Alternative to Electronic Patient Record offers real privacy protection
PRESS RELEASE Amsterdam, 10 SEPT 2015
GPs and UvA researcher develop the Whitebox, a decentralised system that gives GPs and patients full control over the exchange of medical data.
The starting point of the system is that patient and doctor jointly decide who gets access to which data. Initiator and GP Hein Thiel: "With the Whitebox, control no longer lies with an external party such as the National Switch Point (LSP), but exclusively where it belongs: with doctor and patient." At the moment, exchange is only possible with the GP post, in a later stage also with other healthcare providers. Co-initiator and chairman of the Huisartsenkring Amsterdam-Almere Stella Zonneveld: "This system is built to protect privacy. In the national system, data of all patients in the Netherlands are fed past one central linking point. With the Whitebox, medical data goes from doctor to doctor encrypted from start to finish. No one else can see this data. Exactly what information the doctor shares with other healthcare providers is carefully determined in consultation with his patient."
First real alternative
The Whitebox is the first real alternative to the national LSP system, which the government worked on for years and cost society a lot of money. In 2011, the Senate blocked the plan to introduce the system nationwide.

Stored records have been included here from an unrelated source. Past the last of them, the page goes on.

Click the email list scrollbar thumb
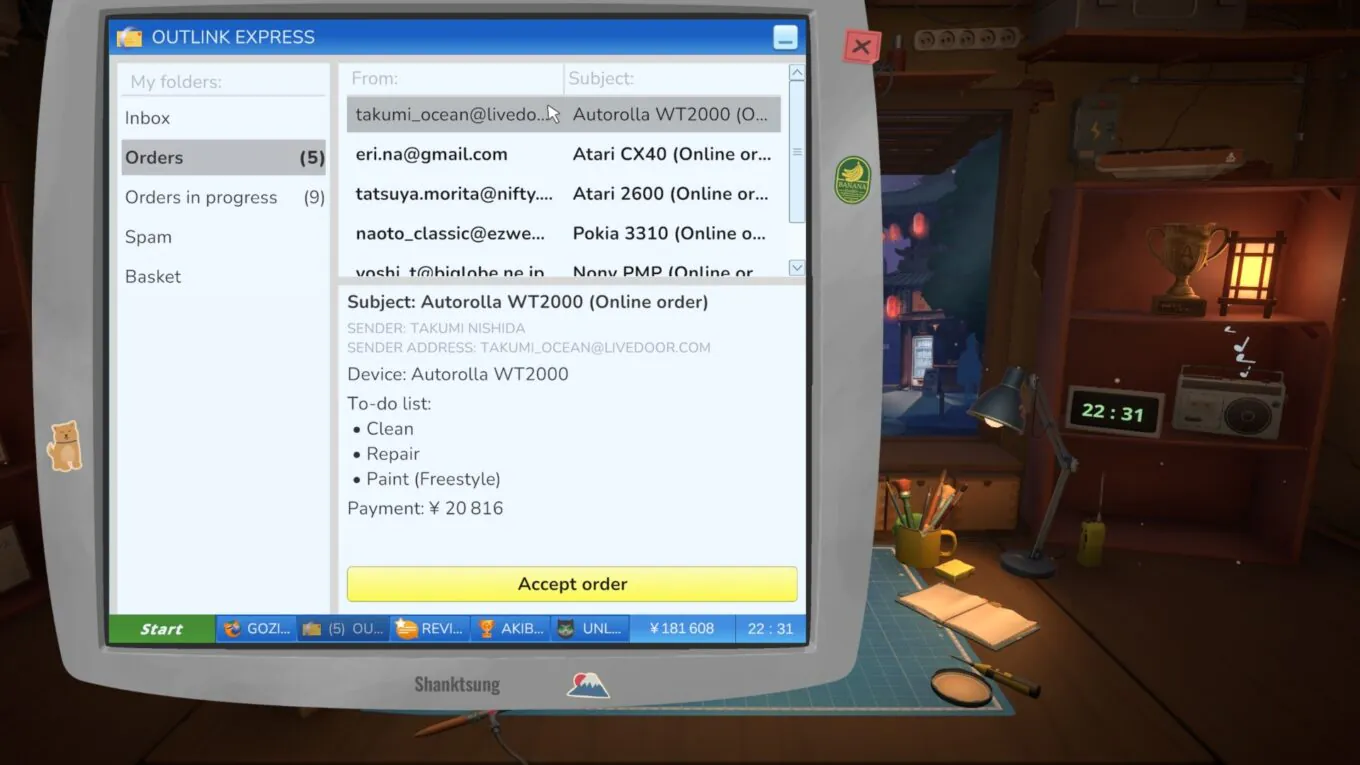This screenshot has width=1360, height=765. coord(797,152)
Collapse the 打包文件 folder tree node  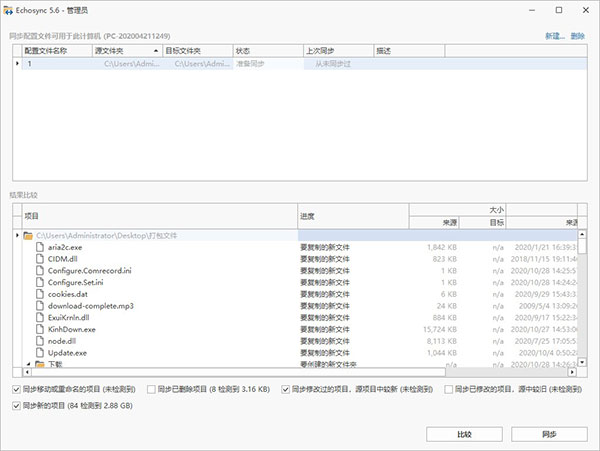tap(17, 235)
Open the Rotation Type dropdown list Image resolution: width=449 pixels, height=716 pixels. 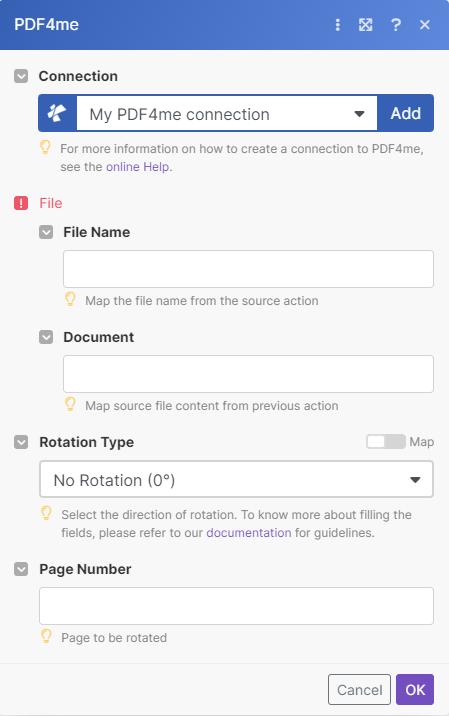[x=236, y=479]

The initiators see the new system as a first step towards an exchange of patient data in which patient privacy is central. They want patients to retain trust in their GP and in their duty of confidentiality, especially in times when communication is increasingly digital.
How does it work?
When doctors order the new system, a box - called the Whitebox - will be placed in the practice. The box regulates access to the patient records the GP keeps of his patients. Because the system belongs to the doctor, the exchange of data is protected (legally and technically) by professional secrecy.
The GP controls access to the Whitebox himself. So there is no central infrastructure to take this control out of his hands. If desired, the GP can give other parties access to medical data. A healthcare provider granted access can then request data from the patient for a shorter or longer period of time. "The system is simple in design" states developer Guido van 't Noordende. "It is small-scale and close to the way healthcare providers work. Patient data can therefore be better protected."
Pilot in Amsterdam
An initial field test of the system will take place this autumn by 20 GPs in Amsterdam. In the trial, GPs can make patient data retrievable for the GP post, where GPs work during evenings, nights and weekends. GP Thiel: "GPs who participate are happy to keep control over their patients' records. The system fits well with the practice and responsibility doctors feel."
Access for other healthcare providers, such as emergency physicians and the patient's own pharmacy, is under development. Patients will also soon be able to access their data, either through their GP's Whitebox or through a 'personal health record'. Who gets access is adjustable for each patient. GP Zonneveld: "There is never any need to access more data than necessary. Not everyone has data that is important in an emergency. For the vast majority of people, a small amount of data at the GP surgery is sufficient."
About the promoters:
The Huisartsen Kring Amsterdam-Almere is the regional GP association of the professional association of GPs LHV. It started the Whitebox project following a survey of Amsterdam GPs, which showed that two-thirds of doctors preferred a regional system to the LSP. Whitebox Systems is a spin-off from the University of Amsterdam, founded by security researcher Guido van 't Noordende. The company focuses on computer system security and privacy-protecting communication in healthcare. The underlying technology stems from research at the University of Amsterdam. It has worked with GPs from the outset to ensure the system fits well with practice.